▸ Required action: Give again the entries below exactly, beginning at the first line and ending at the line with "Click the search magnifier icon".

▼

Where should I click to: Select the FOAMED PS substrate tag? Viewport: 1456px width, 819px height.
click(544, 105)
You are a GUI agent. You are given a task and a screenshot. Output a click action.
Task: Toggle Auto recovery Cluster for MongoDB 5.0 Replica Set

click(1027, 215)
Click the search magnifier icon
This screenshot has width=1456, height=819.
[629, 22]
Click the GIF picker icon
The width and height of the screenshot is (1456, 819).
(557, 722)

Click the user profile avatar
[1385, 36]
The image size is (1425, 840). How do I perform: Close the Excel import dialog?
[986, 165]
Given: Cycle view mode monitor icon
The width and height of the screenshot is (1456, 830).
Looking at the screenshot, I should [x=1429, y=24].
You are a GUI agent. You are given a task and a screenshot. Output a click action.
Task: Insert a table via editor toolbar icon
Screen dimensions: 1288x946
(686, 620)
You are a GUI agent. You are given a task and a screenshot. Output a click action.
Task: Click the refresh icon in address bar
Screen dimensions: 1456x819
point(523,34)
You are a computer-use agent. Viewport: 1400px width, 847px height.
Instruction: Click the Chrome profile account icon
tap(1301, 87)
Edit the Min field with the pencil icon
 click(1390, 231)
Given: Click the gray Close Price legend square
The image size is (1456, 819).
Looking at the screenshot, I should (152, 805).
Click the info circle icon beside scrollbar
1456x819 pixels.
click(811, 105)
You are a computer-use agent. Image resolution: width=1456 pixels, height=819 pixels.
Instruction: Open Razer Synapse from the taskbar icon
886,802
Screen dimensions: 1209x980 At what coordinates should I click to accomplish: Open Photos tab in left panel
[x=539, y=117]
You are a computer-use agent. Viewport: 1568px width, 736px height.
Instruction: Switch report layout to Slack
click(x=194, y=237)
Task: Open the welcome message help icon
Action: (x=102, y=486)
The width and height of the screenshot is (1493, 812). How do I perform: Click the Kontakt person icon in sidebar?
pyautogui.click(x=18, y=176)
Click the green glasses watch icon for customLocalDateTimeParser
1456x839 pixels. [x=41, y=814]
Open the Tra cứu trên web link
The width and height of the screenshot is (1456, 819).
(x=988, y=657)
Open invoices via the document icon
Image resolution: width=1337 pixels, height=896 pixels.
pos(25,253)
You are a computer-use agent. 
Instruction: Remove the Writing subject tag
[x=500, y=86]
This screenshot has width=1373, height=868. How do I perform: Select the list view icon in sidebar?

▲

▸ Solution:
Where should I click to: Select the FOAMED PS substrate tag? Viewport: 1456px width, 819px height.
click(544, 105)
You are a GUI agent. You are given a task and a screenshot. Output a click action.
Task: Toggle Auto recovery Cluster for MongoDB 5.0 Replica Set

click(1027, 215)
Click the search magnifier icon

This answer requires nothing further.